→ Exercise objective
Every record needs to be repeated exactly; its pictures do not.

→ Dataset records
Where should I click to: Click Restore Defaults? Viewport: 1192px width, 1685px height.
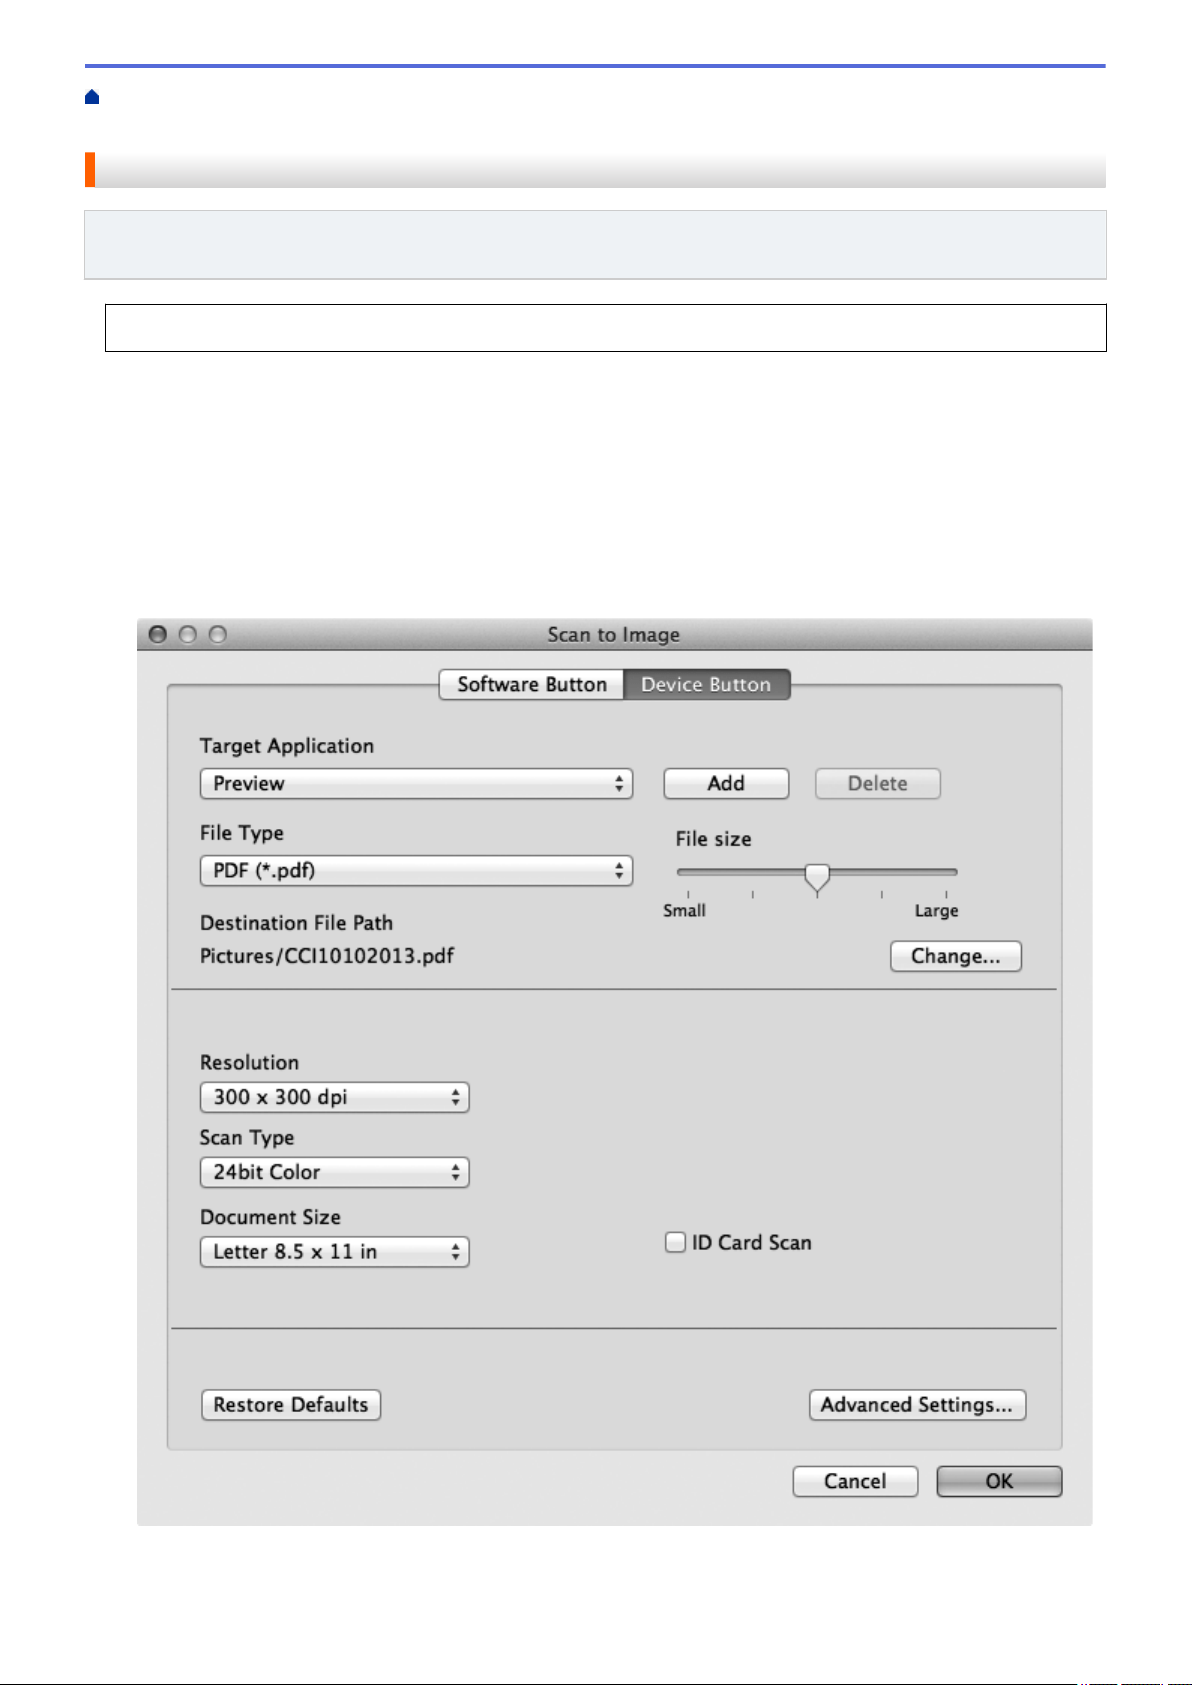pyautogui.click(x=291, y=1404)
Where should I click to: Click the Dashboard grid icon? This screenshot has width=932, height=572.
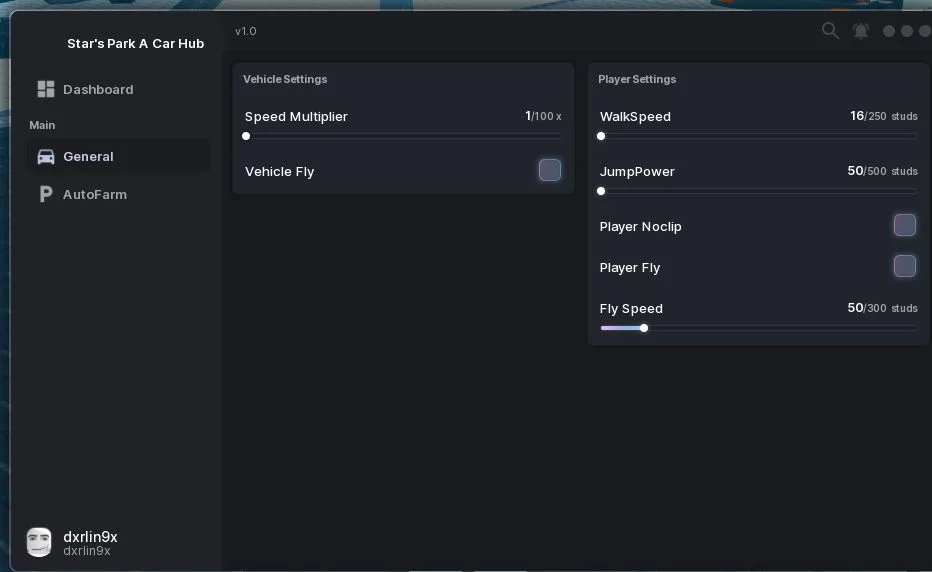[46, 89]
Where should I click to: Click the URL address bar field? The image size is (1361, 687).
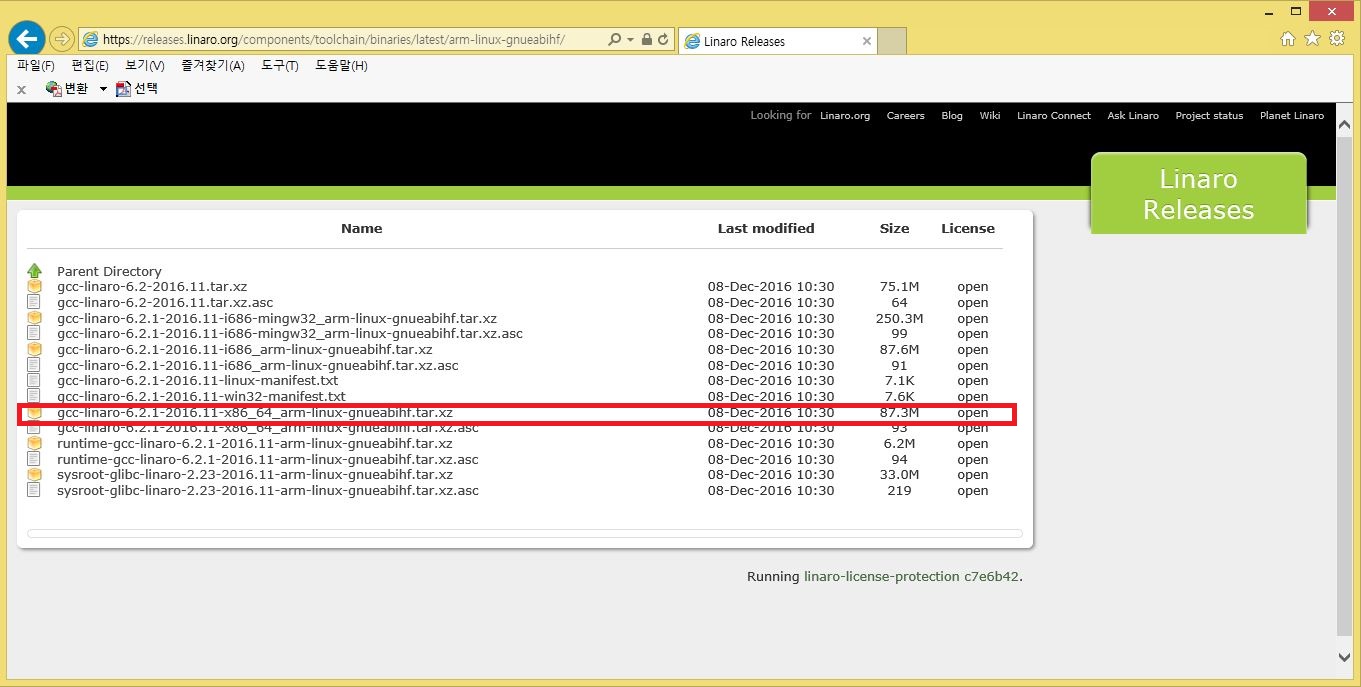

→ Finished task
Where should I click to: Click Restore Defaults? Viewport: 1192px width, 1685px height.
pyautogui.click(x=291, y=1404)
Where should I click to: Click the Dashboard grid icon? This screenshot has width=932, height=572.
[46, 89]
Where should I click to: Click the URL address bar field? The image size is (1361, 687).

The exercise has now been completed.